Until recently, the standardized methodologies available for biological monitoring and management in the marine environments, primarily for practitioners, were restricted to traditional morphological taxonomy, tedious and time-consuming methodologies that require the involvement of expert taxonomists with skills that can only be attained via years of practice. This line of analyses is currently being complemented and may be even replaced in the future by molecular approaches such as DNA barcoding and metabarcoding of bulk or environmental DNA (eDNA) [5, 14-17]. The success of these approaches is strictly dependent of complete and reliable DNA barcode reference libraries. Thus, , it is of special interest to identify gaps in the current existing or developing DNA barcode reference libraries, primarily those that are pertinent in the context of the EU Water Framework Directive (WFD) and the Marine Strategy Framework Directive (MSFD). A recent global study on this perspective  has revealed that the barcoding coverage varies strongly among taxonomic groups, and among geographic regions, pointing to many missing species and unreliable data (e.g., errors in species identification, discordance among taxonomists) that are relevant to monitoring and highlighted the needs for improving quality assurance of the barcode reference libraries.

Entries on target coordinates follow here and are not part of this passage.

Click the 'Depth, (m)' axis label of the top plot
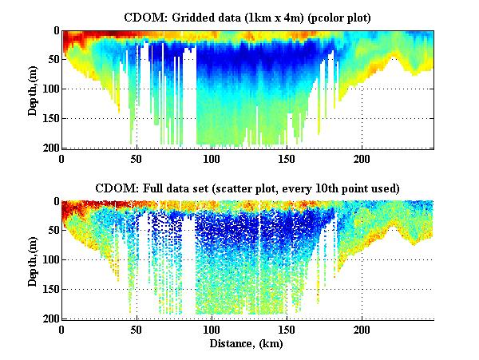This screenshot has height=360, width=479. [33, 89]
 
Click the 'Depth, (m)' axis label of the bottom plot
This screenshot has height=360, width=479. [33, 260]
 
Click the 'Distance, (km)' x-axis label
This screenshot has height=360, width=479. [248, 343]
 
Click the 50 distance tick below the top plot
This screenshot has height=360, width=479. [137, 158]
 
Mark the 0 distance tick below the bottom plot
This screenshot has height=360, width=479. [62, 329]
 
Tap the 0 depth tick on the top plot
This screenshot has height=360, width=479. [54, 30]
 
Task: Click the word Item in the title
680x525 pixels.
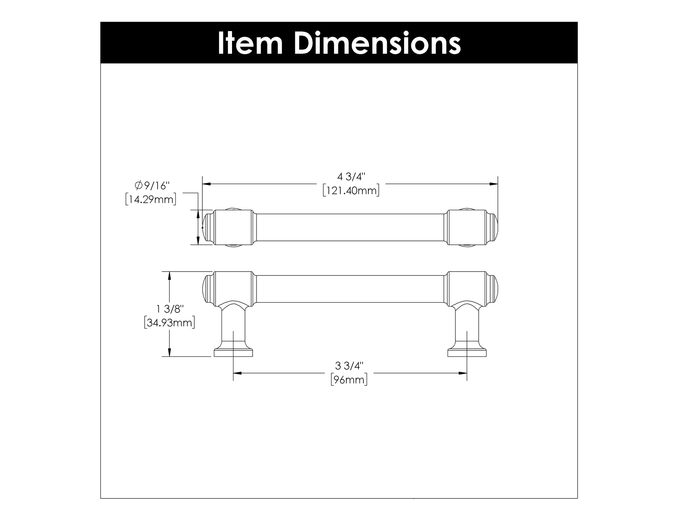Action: tap(250, 43)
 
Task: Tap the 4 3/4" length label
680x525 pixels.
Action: tap(351, 177)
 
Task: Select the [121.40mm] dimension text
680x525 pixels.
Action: tap(351, 191)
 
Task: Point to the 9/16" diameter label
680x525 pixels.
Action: tap(156, 185)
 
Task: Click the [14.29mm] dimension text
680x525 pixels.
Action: tap(151, 199)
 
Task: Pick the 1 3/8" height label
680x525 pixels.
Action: tap(170, 309)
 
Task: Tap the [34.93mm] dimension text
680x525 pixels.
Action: tap(169, 323)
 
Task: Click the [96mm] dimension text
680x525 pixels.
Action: tap(349, 380)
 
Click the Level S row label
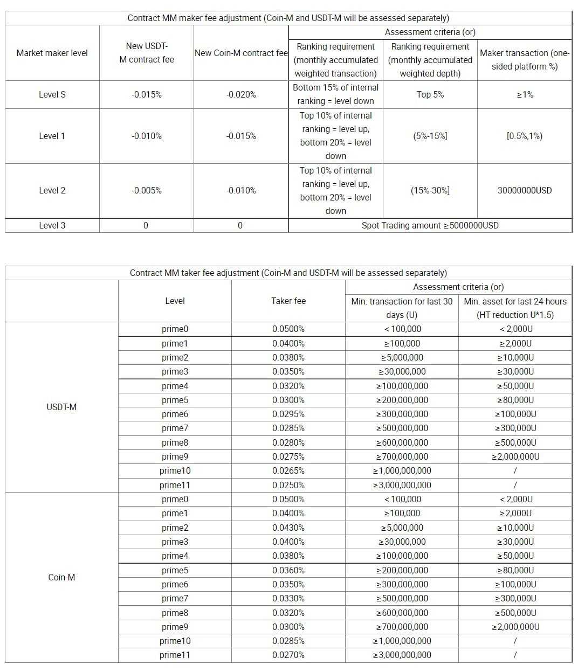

Following Weigand et al.  global analysis, we aim here to investigate potential gaps in already DNA barcoded organisms (based on publicly available data in BOLD database) listed in the ascidians and cnidarian (Anthozoa and Hydrozoa)- reference libraries of the ERMS inventory. We discuss the necessity of quality control (QC) when building and curating a barcode reference library, and provide recommendations for filling the gaps in the barcode library of European aquatic taxa.